(THE RECORDS begins)
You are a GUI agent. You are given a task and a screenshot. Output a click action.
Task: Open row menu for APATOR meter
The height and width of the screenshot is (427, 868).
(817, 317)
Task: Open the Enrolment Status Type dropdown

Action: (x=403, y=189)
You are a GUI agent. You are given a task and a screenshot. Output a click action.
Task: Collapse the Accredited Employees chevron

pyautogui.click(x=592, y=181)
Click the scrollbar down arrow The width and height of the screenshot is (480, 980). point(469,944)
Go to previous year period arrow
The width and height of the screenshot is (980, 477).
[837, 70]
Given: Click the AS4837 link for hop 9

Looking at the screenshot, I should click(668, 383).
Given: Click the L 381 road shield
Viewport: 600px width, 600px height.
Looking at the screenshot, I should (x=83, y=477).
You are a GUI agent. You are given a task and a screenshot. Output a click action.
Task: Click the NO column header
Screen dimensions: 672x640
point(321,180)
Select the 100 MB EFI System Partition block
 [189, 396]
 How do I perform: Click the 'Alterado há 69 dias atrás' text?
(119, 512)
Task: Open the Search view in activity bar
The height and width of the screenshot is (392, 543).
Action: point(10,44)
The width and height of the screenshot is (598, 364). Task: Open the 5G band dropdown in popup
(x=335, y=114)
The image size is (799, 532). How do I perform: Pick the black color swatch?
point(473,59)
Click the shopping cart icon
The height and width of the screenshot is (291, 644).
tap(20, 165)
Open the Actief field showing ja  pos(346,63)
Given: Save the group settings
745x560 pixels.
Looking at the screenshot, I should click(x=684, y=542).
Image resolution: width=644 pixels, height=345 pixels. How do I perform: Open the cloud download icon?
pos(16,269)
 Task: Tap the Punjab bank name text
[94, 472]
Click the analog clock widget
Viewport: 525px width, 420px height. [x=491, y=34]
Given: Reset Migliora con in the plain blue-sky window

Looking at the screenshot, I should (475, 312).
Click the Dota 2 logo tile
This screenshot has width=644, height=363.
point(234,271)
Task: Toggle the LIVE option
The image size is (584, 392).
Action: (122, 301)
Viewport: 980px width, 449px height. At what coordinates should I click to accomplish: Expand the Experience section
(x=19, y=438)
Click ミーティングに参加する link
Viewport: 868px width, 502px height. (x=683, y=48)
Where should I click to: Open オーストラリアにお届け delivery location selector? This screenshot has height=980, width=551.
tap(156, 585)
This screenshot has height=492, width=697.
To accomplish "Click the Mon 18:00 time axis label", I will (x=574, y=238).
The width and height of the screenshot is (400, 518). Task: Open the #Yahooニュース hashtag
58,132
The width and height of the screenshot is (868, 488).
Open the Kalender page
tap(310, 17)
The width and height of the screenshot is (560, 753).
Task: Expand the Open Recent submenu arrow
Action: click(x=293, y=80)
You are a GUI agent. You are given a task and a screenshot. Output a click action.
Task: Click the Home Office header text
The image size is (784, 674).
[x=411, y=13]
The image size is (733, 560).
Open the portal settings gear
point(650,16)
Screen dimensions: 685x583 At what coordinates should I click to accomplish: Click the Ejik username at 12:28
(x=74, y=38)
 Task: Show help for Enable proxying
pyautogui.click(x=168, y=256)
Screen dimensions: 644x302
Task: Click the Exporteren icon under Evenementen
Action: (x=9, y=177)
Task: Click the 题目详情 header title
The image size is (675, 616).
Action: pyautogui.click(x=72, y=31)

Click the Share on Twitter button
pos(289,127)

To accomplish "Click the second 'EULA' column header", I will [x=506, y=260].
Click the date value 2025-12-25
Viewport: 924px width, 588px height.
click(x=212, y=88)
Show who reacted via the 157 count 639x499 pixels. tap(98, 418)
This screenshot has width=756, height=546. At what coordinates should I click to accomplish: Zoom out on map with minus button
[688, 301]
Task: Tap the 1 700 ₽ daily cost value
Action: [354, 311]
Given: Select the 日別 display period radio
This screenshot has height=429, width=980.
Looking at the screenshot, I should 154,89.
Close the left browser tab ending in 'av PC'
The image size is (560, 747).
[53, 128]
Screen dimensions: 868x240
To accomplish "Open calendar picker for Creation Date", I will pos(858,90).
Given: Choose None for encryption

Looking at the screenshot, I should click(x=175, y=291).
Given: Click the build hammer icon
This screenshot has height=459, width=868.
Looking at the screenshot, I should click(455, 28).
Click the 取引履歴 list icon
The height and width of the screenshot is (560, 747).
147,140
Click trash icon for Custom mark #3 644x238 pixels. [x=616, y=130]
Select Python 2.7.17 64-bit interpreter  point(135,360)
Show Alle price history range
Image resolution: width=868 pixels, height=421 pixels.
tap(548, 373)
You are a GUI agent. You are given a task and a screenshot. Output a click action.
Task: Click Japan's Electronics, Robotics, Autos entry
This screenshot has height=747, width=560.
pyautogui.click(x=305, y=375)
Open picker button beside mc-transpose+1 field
(THE RECORDS ends)
#### ASSIGNMENT
Every entry above should come back exactly as written.

#### ANSWER SPACE
You are a GUI agent. You are given a task and a screenshot. Output a click action.
Task: Open row menu for APATOR meter
The height and width of the screenshot is (427, 868).
(817, 317)
Task: Open the Enrolment Status Type dropdown

Action: (x=403, y=189)
You are a GUI agent. You are given a task and a screenshot. Output a click action.
Task: Collapse the Accredited Employees chevron

pyautogui.click(x=592, y=181)
Click the scrollbar down arrow The width and height of the screenshot is (480, 980). point(469,944)
Go to previous year period arrow
The width and height of the screenshot is (980, 477).
[837, 70]
Given: Click the AS4837 link for hop 9

Looking at the screenshot, I should click(668, 383).
Given: Click the L 381 road shield
Viewport: 600px width, 600px height.
Looking at the screenshot, I should (x=83, y=477).
You are a GUI agent. You are given a task and a screenshot. Output a click action.
Task: Click the NO column header
Screen dimensions: 672x640
point(321,180)
Select the 100 MB EFI System Partition block
 [189, 396]
 How do I perform: Click the 'Alterado há 69 dias atrás' text?
(119, 512)
Task: Open the Search view in activity bar
The height and width of the screenshot is (392, 543).
Action: point(10,44)
The width and height of the screenshot is (598, 364). Task: Open the 5G band dropdown in popup
(x=335, y=114)
The image size is (799, 532). How do I perform: Pick the black color swatch?
point(473,59)
Click the shopping cart icon
The height and width of the screenshot is (291, 644).
tap(20, 165)
Open the Actief field showing ja  pos(346,63)
Given: Save the group settings
745x560 pixels.
Looking at the screenshot, I should click(x=684, y=542).
Image resolution: width=644 pixels, height=345 pixels. How do I perform: Open the cloud download icon?
pos(16,269)
 Task: Tap the Punjab bank name text
[94, 472]
Click the analog clock widget
Viewport: 525px width, 420px height. [x=491, y=34]
Given: Reset Migliora con in the plain blue-sky window

Looking at the screenshot, I should (475, 312).
Click the Dota 2 logo tile
This screenshot has width=644, height=363.
point(234,271)
Task: Toggle the LIVE option
The image size is (584, 392).
Action: (122, 301)
Viewport: 980px width, 449px height. At what coordinates should I click to accomplish: Expand the Experience section
(x=19, y=438)
Click ミーティングに参加する link
Viewport: 868px width, 502px height. (x=683, y=48)
Where should I click to: Open オーストラリアにお届け delivery location selector? This screenshot has height=980, width=551.
tap(156, 585)
This screenshot has height=492, width=697.
To accomplish "Click the Mon 18:00 time axis label", I will (x=574, y=238).
The width and height of the screenshot is (400, 518). Task: Open the #Yahooニュース hashtag
58,132
The width and height of the screenshot is (868, 488).
Open the Kalender page
tap(310, 17)
The width and height of the screenshot is (560, 753).
Task: Expand the Open Recent submenu arrow
Action: click(x=293, y=80)
You are a GUI agent. You are given a task and a screenshot. Output a click action.
Task: Click the Home Office header text
The image size is (784, 674).
[x=411, y=13]
The image size is (733, 560).
Open the portal settings gear
point(650,16)
Screen dimensions: 685x583 At what coordinates should I click to accomplish: Click the Ejik username at 12:28
(x=74, y=38)
 Task: Show help for Enable proxying
pyautogui.click(x=168, y=256)
Screen dimensions: 644x302
Task: Click the Exporteren icon under Evenementen
Action: (x=9, y=177)
Task: Click the 题目详情 header title
The image size is (675, 616).
Action: pyautogui.click(x=72, y=31)

Click the Share on Twitter button
pos(289,127)

To accomplish "Click the second 'EULA' column header", I will [x=506, y=260].
Click the date value 2025-12-25
Viewport: 924px width, 588px height.
click(x=212, y=88)
Show who reacted via the 157 count 639x499 pixels. tap(98, 418)
This screenshot has width=756, height=546. At what coordinates should I click to accomplish: Zoom out on map with minus button
[688, 301]
Task: Tap the 1 700 ₽ daily cost value
Action: [354, 311]
Given: Select the 日別 display period radio
This screenshot has height=429, width=980.
Looking at the screenshot, I should 154,89.
Close the left browser tab ending in 'av PC'
The image size is (560, 747).
[53, 128]
Screen dimensions: 868x240
To accomplish "Open calendar picker for Creation Date", I will pos(858,90).
Given: Choose None for encryption

Looking at the screenshot, I should click(x=175, y=291).
Given: Click the build hammer icon
This screenshot has height=459, width=868.
Looking at the screenshot, I should click(455, 28).
Click the 取引履歴 list icon
The height and width of the screenshot is (560, 747).
147,140
Click trash icon for Custom mark #3 644x238 pixels. [x=616, y=130]
Select Python 2.7.17 64-bit interpreter  point(135,360)
Show Alle price history range
Image resolution: width=868 pixels, height=421 pixels.
tap(548, 373)
You are a GUI agent. You are given a task and a screenshot. Output a click action.
Task: Click Japan's Electronics, Robotics, Autos entry
This screenshot has height=747, width=560.
pyautogui.click(x=305, y=375)
Open picker button beside mc-transpose+1 field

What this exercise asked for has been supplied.